Some 16 years after developers Pini Malka and Ofir Asher won an Israel Lands Authority tender to build on the site, Judge Zvi Dotan of the Central District Court in Lod ruled last week that the public interest superceded that of the developers, and that the project, if approved, would have been a “tragedy for generations” to come, causing irreversible damage.
He also wrote, however, that “injustice, great injustice” had been brought upon the entrepreneurs, who are now expected to petition for millions of shekels in compensation.
They originally bought the land for approximately NIS 8 million ($2.3 million).
In a 2009 report, then state comptroller Micha Lindenstrauss cited numerous deficiencies in the way the tender for the land was issued, noting that the sales price was tens of percentage points lower than the market value at the time.
In 2010, a public campaign began to protect the beach, one of the last remaining stretches of coastline that has not been altered by construction.
The local regional council had backed plans for a holiday village that would have included 350 rooms and a conference center along a 1.6 kilometer (1 mile) stretch of coastline.
Over the years, until Judge Dotan’s judgement, the case was tossed back and forth between various levels of the planning authority.
Welcoming the ruling, Amit Bracha, executive director of the environmental advocacy organization Adam Teva V’Din, said that the stretch of coastline was just one of many for which the uses permitted by old plans needed to be urgently changed.
Adam Teva V’Din was instrumental in drafting an amendment to the 2004 Protection of the Coastal Environment Law.
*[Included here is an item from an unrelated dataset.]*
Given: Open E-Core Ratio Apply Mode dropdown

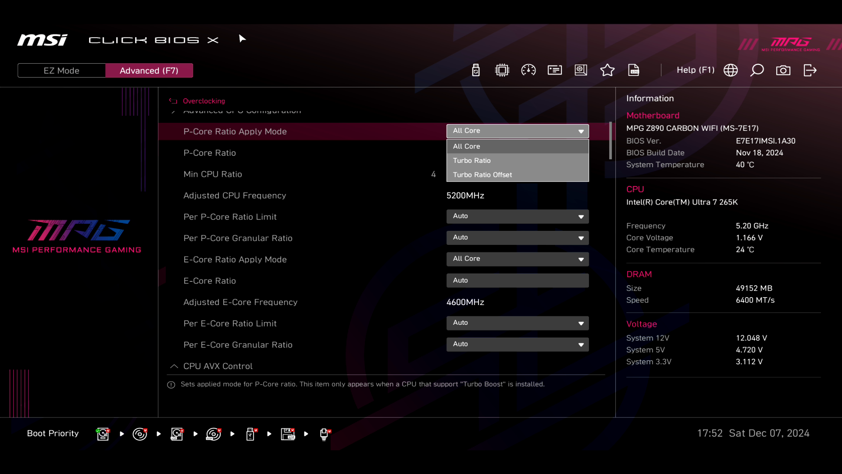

That amendment, whose progress through the Knesset has been stymied by two inconclusive election results and the resulting lack of a functioning government for over a year, aims to mandate the re-examination of all building plans approved before the law came into force and to give planning institutions the authority to cancel or alter such plans, with the state providing compensation to landowners either in monetary form or by transferring land and building rights elsewhere. “It is only with a comprehensive process that we can prevent years-long struggles that are beneficial neither to the public, the developers or the state coffers,” Bracha wrote on Facebook.
Adi Lustig, 30, who at the age of 18 set up a protest camp at the site and became the public face of the environmental campaign, said on Facebook that the struggle was “worth every minute. It was worth it because our beach will stay our beach, because we learned that we have the right to receive and to demand what is ours, and that we can [succeed] with belief, action and persistence.”
Lawyer Tsvi Shoob, an expert in planning and construction, real estate and urban renewal, told the Ynet news site that the companies involved had invested substantial sums on the basis of explicit agreements with the state and plans that had been approved and that a “tremendous injustice” had been done to them.
The state should have decided from the start that it wanted a national park on the site rather than letting the case drag out for so many years,” he said.